===== Reading text =====

The Hearing Review Aug 16, 2017

People who are hearing impaired sometimes have a difficult time following a conversation in a multi–speaker environment such as a noisy restaurant or a party. While current hearing aids can suppress background noise, users still have difficulty listening to a single conversation among many without knowing which speaker the user is attending to. A cognitive hearing aid that constantly monitors the brain activity of the subject to determine whether the subject is conversing with a specific speaker in the environment would be a dream come true.

Using deep neural network models, researchers at Columbia Engineering have made a breakthrough in auditory attention decoding (AAD) methods and are coming closer to making cognitively–controlled hearing aids a reality, the university announced on its website. The study, led by Nima Mesgarani, associate professor of electrical engineering, was published in the Journal of Neural Engineering. The work was done in collaboration with Columbia University Medical Center’s Department of Neurosurgery, Hofstra–Northwell School of Medicine, and Feinstein Institute for Medical Research. DEMO: http://naplab.ee.columbia.edu/nnaad.html

Mesgarani’s team developed an end–to–end system that receives a single audio channel containing a mixture of speakers by a listener along with the listener’s neural signals, automatically separates the individual speakers in the mixture, determines which speaker is being listened to, and then amplifies the attended speaker’s voice to assist the listener – all in under 10 seconds.

===== Information given =====

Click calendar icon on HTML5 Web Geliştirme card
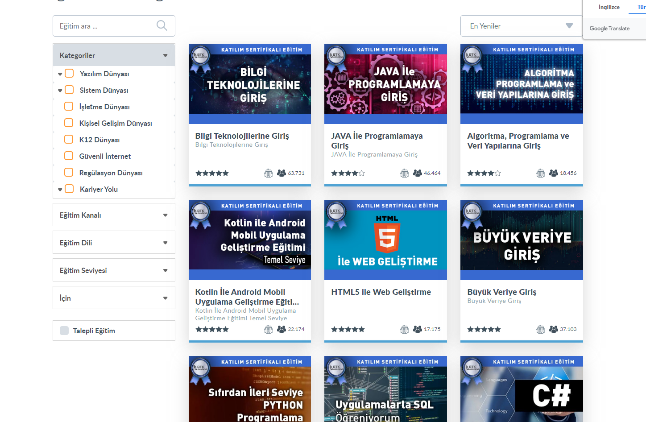The height and width of the screenshot is (422, 646). pos(405,329)
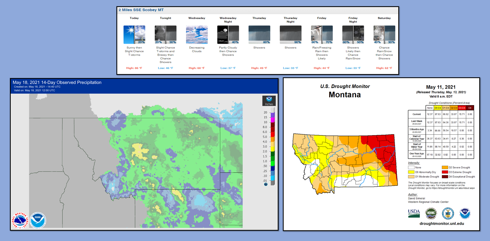This screenshot has height=241, width=490.
Task: Open the droughtmonitor.unl.edu link
Action: tap(443, 224)
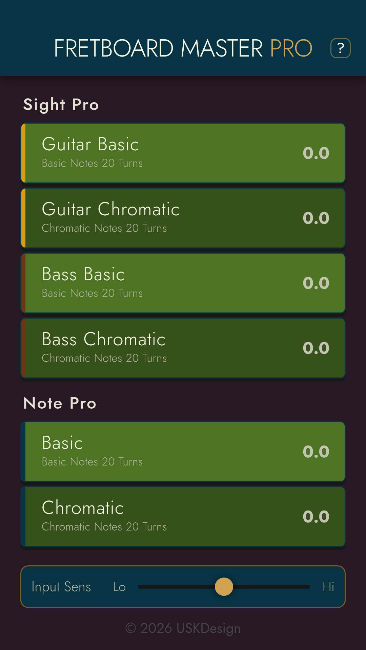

=====

Exercises to complete ->
**1.** Name every institution or department that the article on cognitively controlled hearing aids says the work was done in collaboration with.
**2.** Carry the article on cognitively controlled hearing aids forward from its last sentence.

Outputs for the tasks ->
**1.**
- Columbia University Medical Center's Department of Neurosurgery
- Hofstra–Northwell School of Medicine
- Feinstein Institute for Medical Research

**2.**
“Translating these findings to real–world applications poses many challenges,” notes James O’Sullivan, a postdoctoral research scientist working with Mesgarani and lead author of the study. According to Columbia Engineering, in a typical implementation of auditory attention decoding, researchers compare the neural responses recorded from a subject’s brain with the clean speech uttered by different speakers; the speaker who produces the maximum similarity with the neural data is determined to be the target and is subsequently amplified. However, in the real world, researchers have access only to the mixture, not the individual speakers.

“Our study takes a significant step towards automatically separating an attended speaker from the mixture,” O’Sullivan said.“To do so, we built deep neural network models that can automatically separate specific speakers from a mixture. We then compare each of these separated speakers with the neural signals to determine which voice the subject is listening to, and then amplify that specific voice for the listener.”

The team tested the efficacy of their system using invasive electrocorticography recordings from neurological subjects undergoing epilepsy surgery. They identified the regions of the auditory cortex that contribute to AAD and found that the system decoded the attention of the listener and amplified the voice he or she wanted to listen to, using only the mixed audio.

“Our system demonstrates a significant improvement in both subjective and objective speech quality measures – almost all of our subjects said they wanted to continue to use it,” Mesgarani said. “Our novel framework for AAD bridges the gap between the most recent advancements in speech processing technologies and speech prosthesis research and moves us closer to the development of realistic hearing aid devices that can automatically and dynamically track a user’s direction of attention and amplify an attended speaker.”